> _TASK GOAL_:
From the line containing "Select the Zoom tool" down to the line containing "Task: Open the emoji reactions button", copy out the entries below exactly, both lines included, and nothing else; pictures do not belong in the copy.

> _DATASET RECORDS_:
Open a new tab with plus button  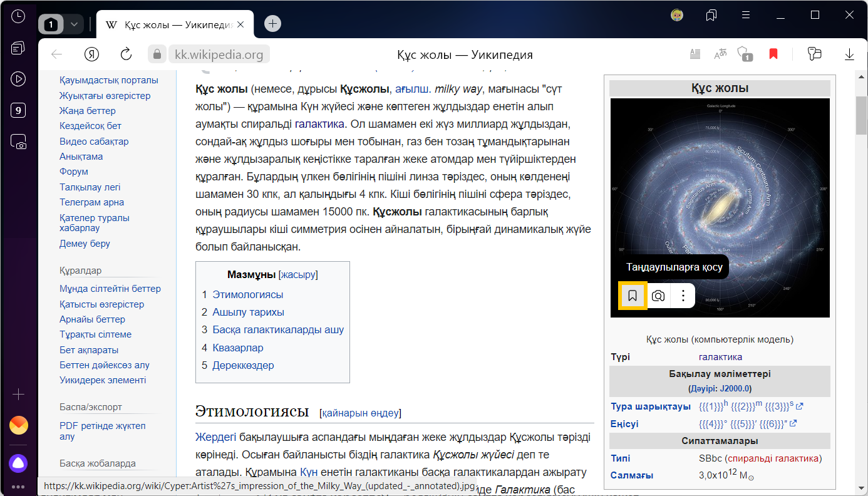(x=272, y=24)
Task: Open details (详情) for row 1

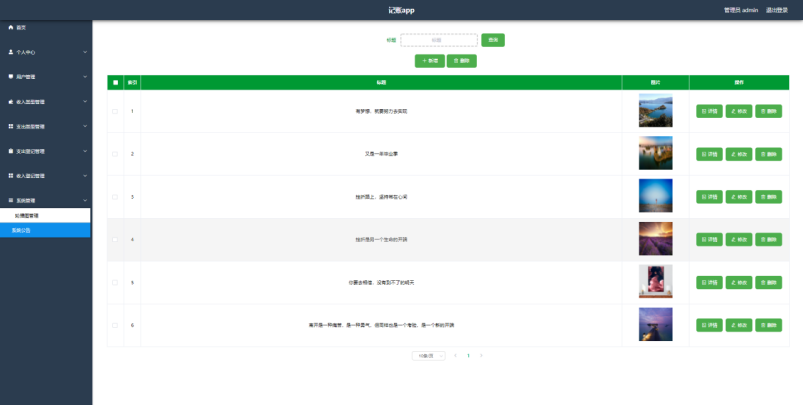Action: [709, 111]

--

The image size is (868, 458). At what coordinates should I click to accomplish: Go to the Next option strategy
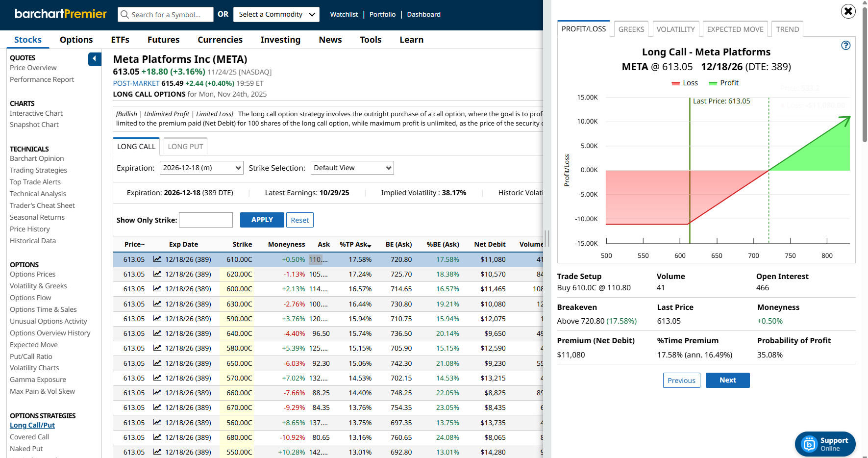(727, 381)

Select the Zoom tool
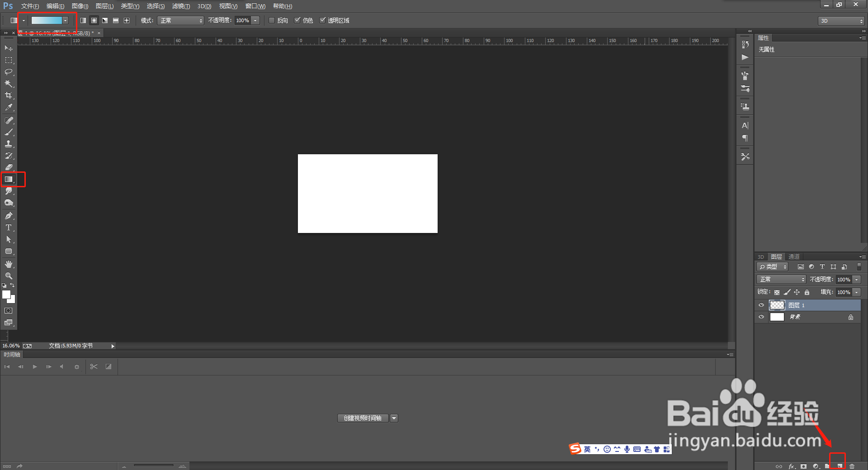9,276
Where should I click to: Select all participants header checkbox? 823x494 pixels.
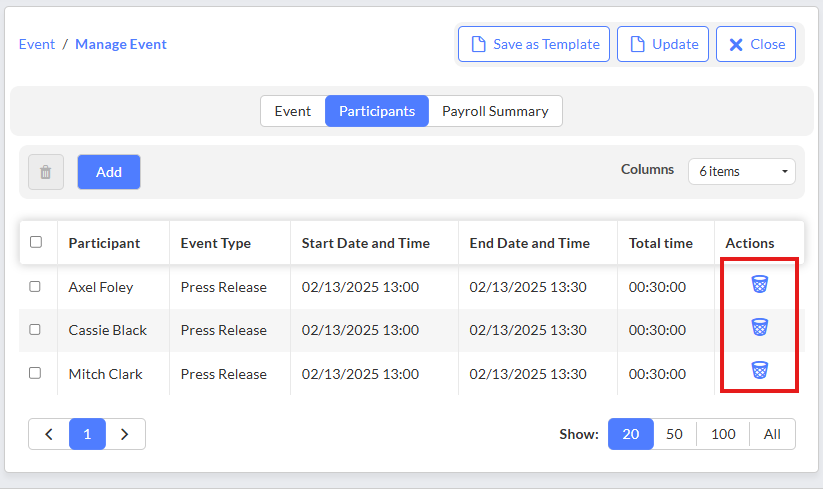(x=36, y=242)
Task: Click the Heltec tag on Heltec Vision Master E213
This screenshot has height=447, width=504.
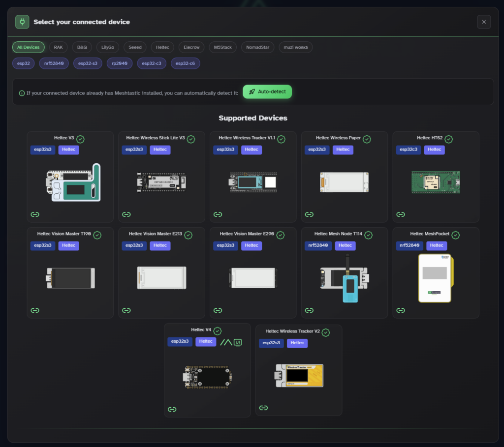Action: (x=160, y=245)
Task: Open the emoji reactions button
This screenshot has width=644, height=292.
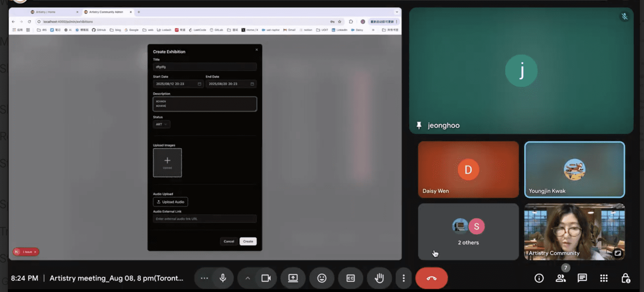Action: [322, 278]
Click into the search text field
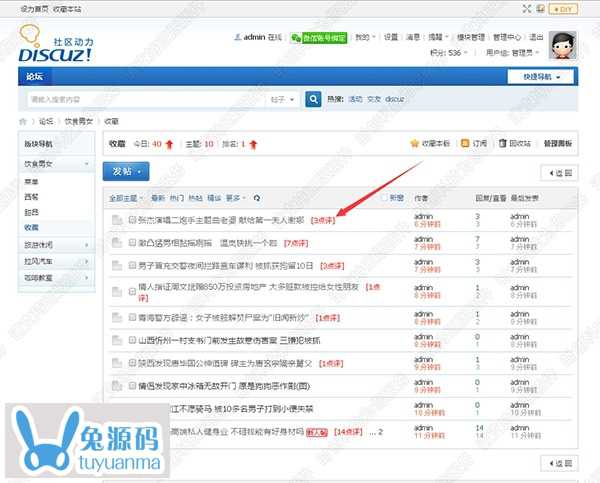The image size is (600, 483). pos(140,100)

> _REPLY TO THE TASK_:
Select the Zoom tool
9,276
Where should I click to: Select all participants header checkbox? 823x494 pixels.
(x=36, y=242)
Task: Click the Heltec tag on Heltec Vision Master E213
This screenshot has height=447, width=504.
Action: (x=160, y=245)
Task: Open the emoji reactions button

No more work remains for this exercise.